◆ The task: Only the lines from the top of the records below through the line containing "Task: Select the" should be printed, exactly and without pictures.

◆ Material to process:
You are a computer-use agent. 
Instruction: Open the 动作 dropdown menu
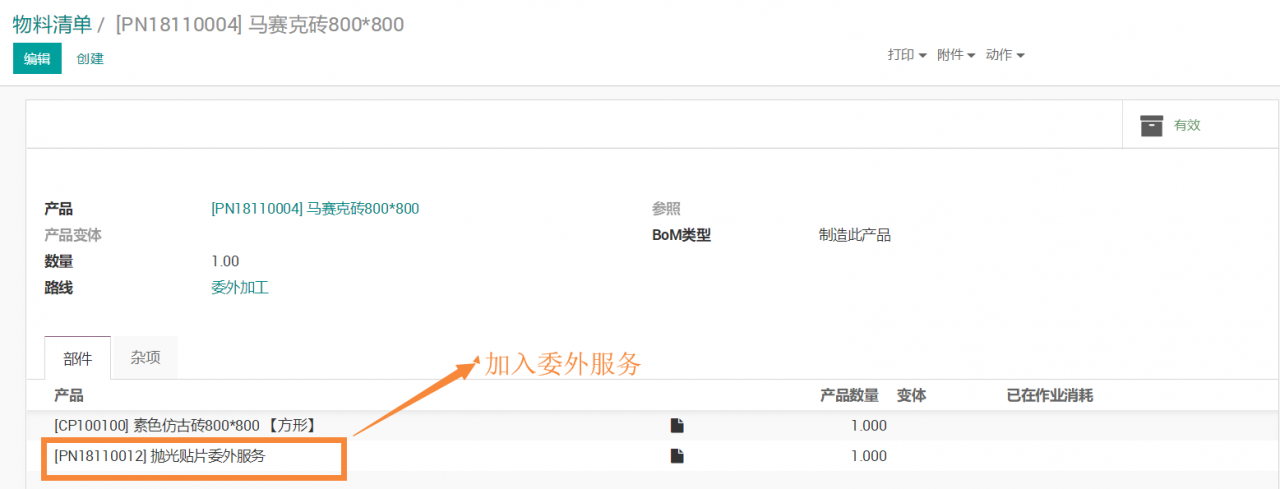point(1005,55)
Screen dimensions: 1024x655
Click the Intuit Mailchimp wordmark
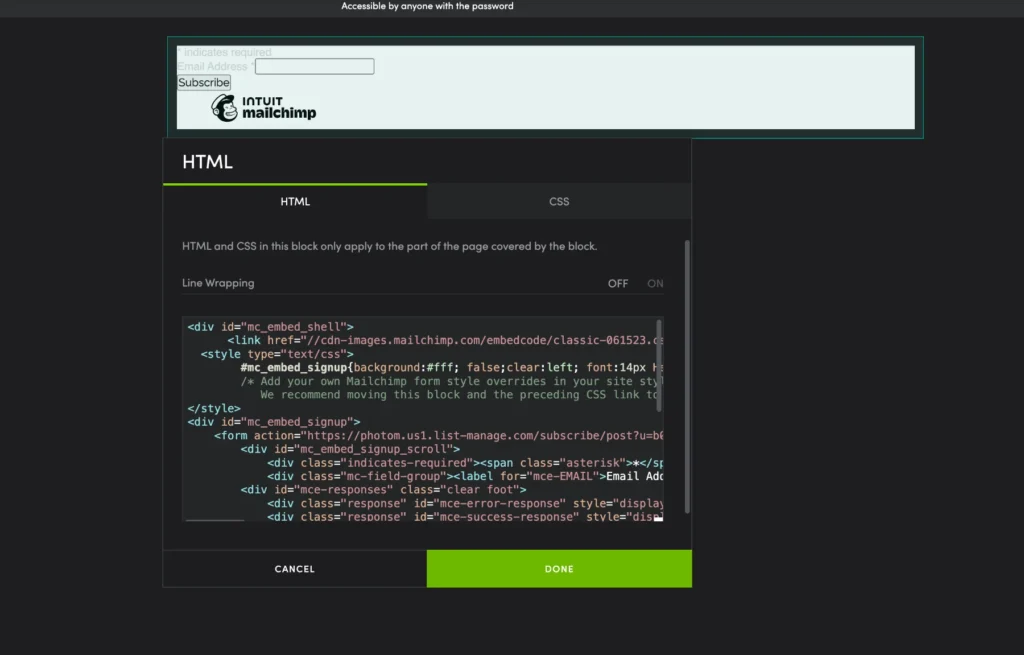point(277,108)
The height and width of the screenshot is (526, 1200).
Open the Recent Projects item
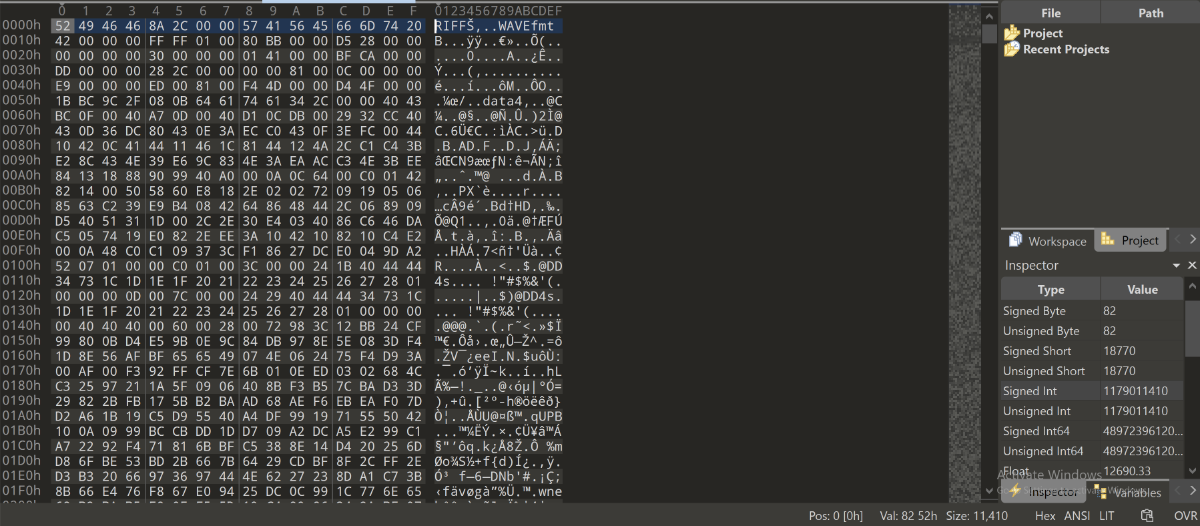(x=1057, y=49)
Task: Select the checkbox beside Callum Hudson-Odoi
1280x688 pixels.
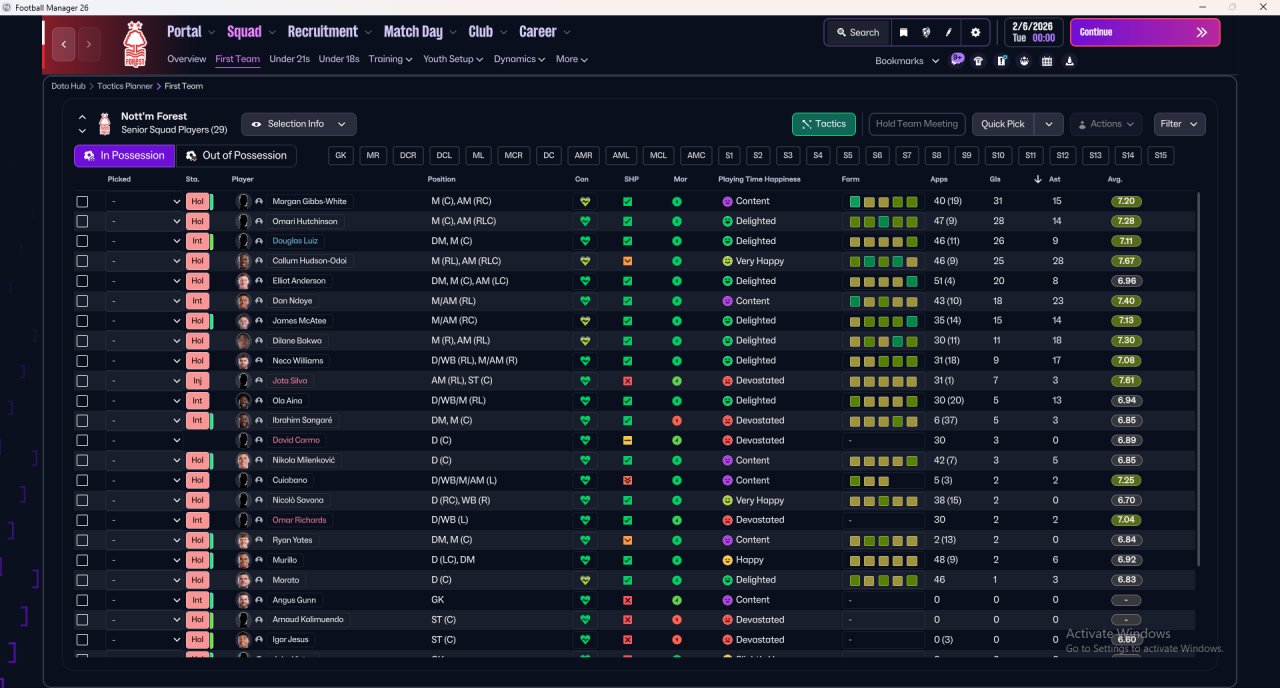Action: pyautogui.click(x=82, y=261)
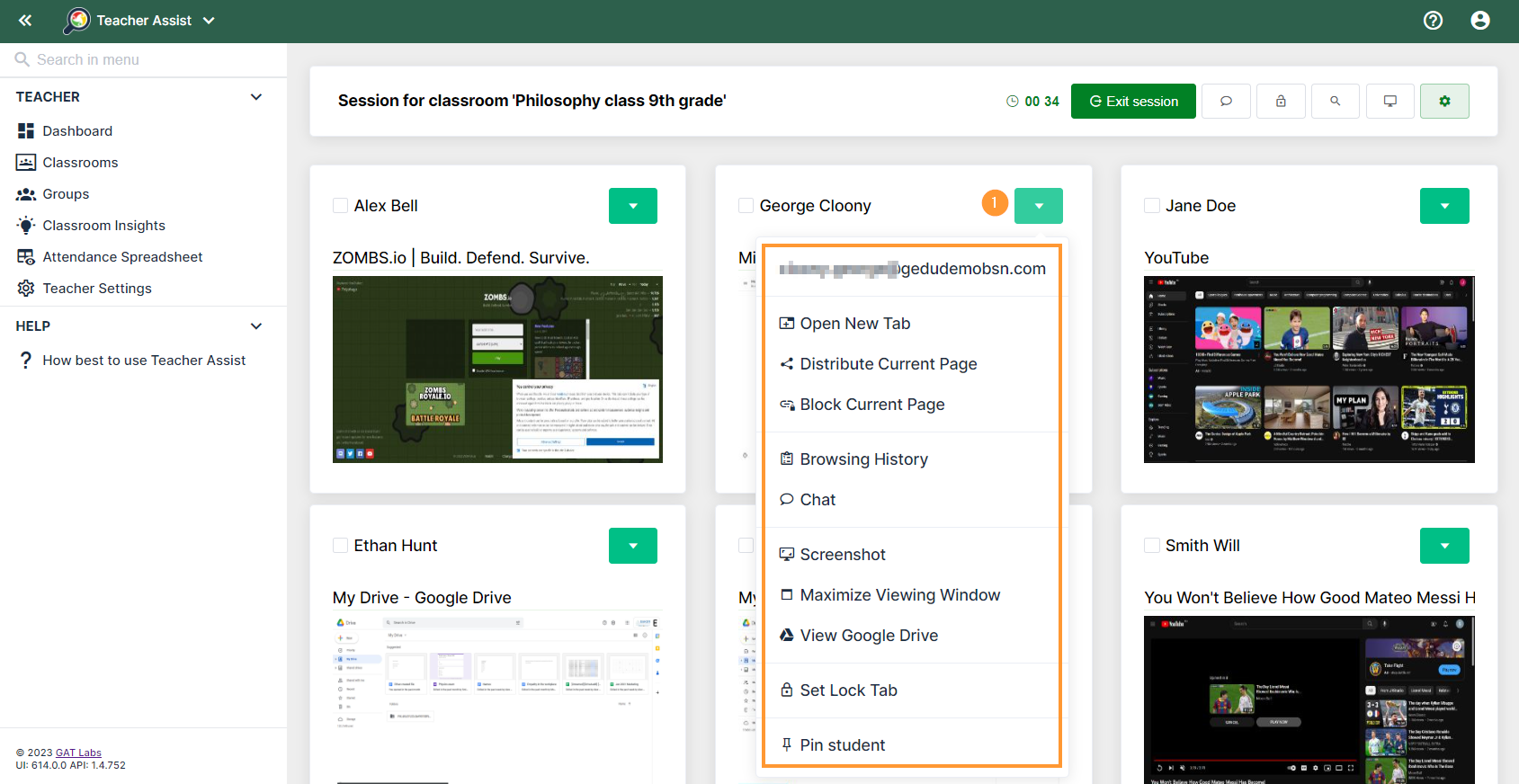The width and height of the screenshot is (1519, 784).
Task: Select Block Current Page from menu
Action: (x=871, y=405)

◆ Written reply:
You are a computer-use agent. 
Instruction: Open the 动作 dropdown menu
point(1005,55)
Screen dimensions: 1024x655
Click the Intuit Mailchimp wordmark
point(277,108)
The height and width of the screenshot is (526, 1200).
Open the Recent Projects item
(x=1057, y=49)
Task: Select the checkbox beside Callum Hudson-Odoi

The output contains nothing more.